Tyler Perry might be pumping the brakes on expanding his studio with the onset of OpenAI’s new Sora model, but Terry Perry Studios is still an active television and film studio lot. 

YouTube screenshot, Architectural Digest

“I have been watching AI very closely and watching the advancements very closely. I was in the middle of, and have been planning for the last four years, about an $800 million expansion at the studio, which would’ve increased the backlot a tremendous size, we were adding 12 more soundstages,” Perry told The Hollywood Reporter last month. “All of that is currently and indefinitely on hold because of Sora and what I’m seeing. I had gotten word over the last year or so that this was coming, but I had no idea until I saw recently the demonstrations of what it’s able to do. It’s shocking to me.”

YouTube screenshot, Architectural Digest

Perry, who has a reported net worth of  $1 billion, is the first African-American to own a television and film studio lot. In 2015, Perry purchased 330 acres of property in southwest Atlanta, the former Fort McPherson Army base. Four years later, Perry opened Tyler Perry Studios with 12 sound stages, 40 buildings listed on the National Register of Historic Places, 200 acres of green spaces. There’s also a series of customized sets including a bank, baseball fields, chapel, prison yard, hospital, coffee shop, farmhouse, diner, and cabin. 

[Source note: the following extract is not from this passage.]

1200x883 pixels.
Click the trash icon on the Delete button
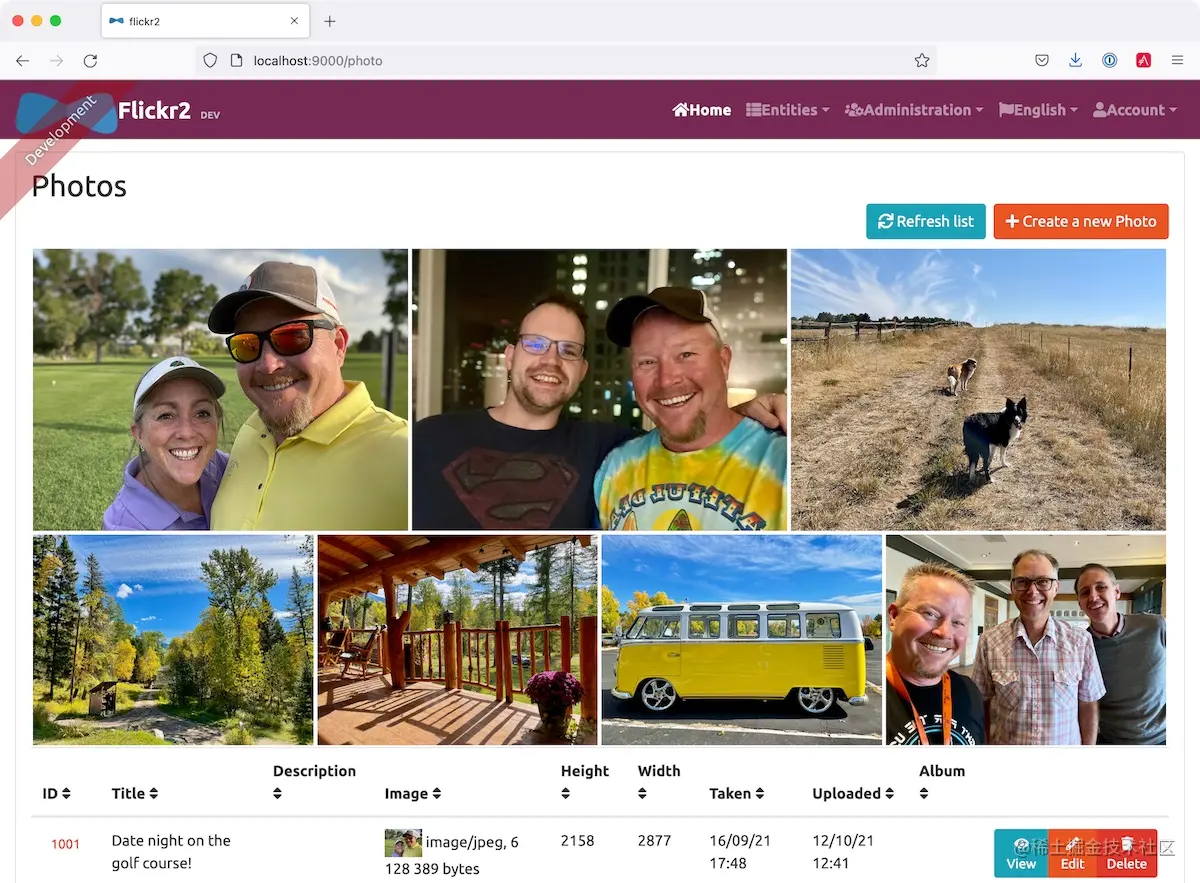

YouTube screenshot, Architectural Digest

Recently, Perry purchased an additional 37 acres of Fort McPherson for $8.4 million. Already, Perry has filed several work permits to expand his sound stages and office space. 

Films such as “Black Panther: Wakanda Forever” and “Coming 2 America” along with television shows such as “Divorce Court,” “The Have & Have Nots,” and “The Oval.” 

Here’s a look inside Tyler Perry Studios — three of the most prominent customized sets and sound stages — used to bring film and television projects to life. 

YouTube screenshot, Architectural Digest

The White House 

Perry drew his inspiration for the White House set after visiting the real presidential residence in Washington D.C. The three-story replica was built in 12 weeks and is used on the shows, “The Oval” and “The Have & Have Nots.” 

Prison Yard 

Shows and films needing a prison yard can find one at Tyler Perry Studios. The prison yard set includes a cement ground, high fencing with barbed wire, and a large prison as the backdrop. 

Historic District House 

One of the most striking buildings is the Historic District House. Built in 1889, the building was once a post commander’s house. Perry often uses it as the home of a recurrent character, Brian Simmons, in the Madea franchise.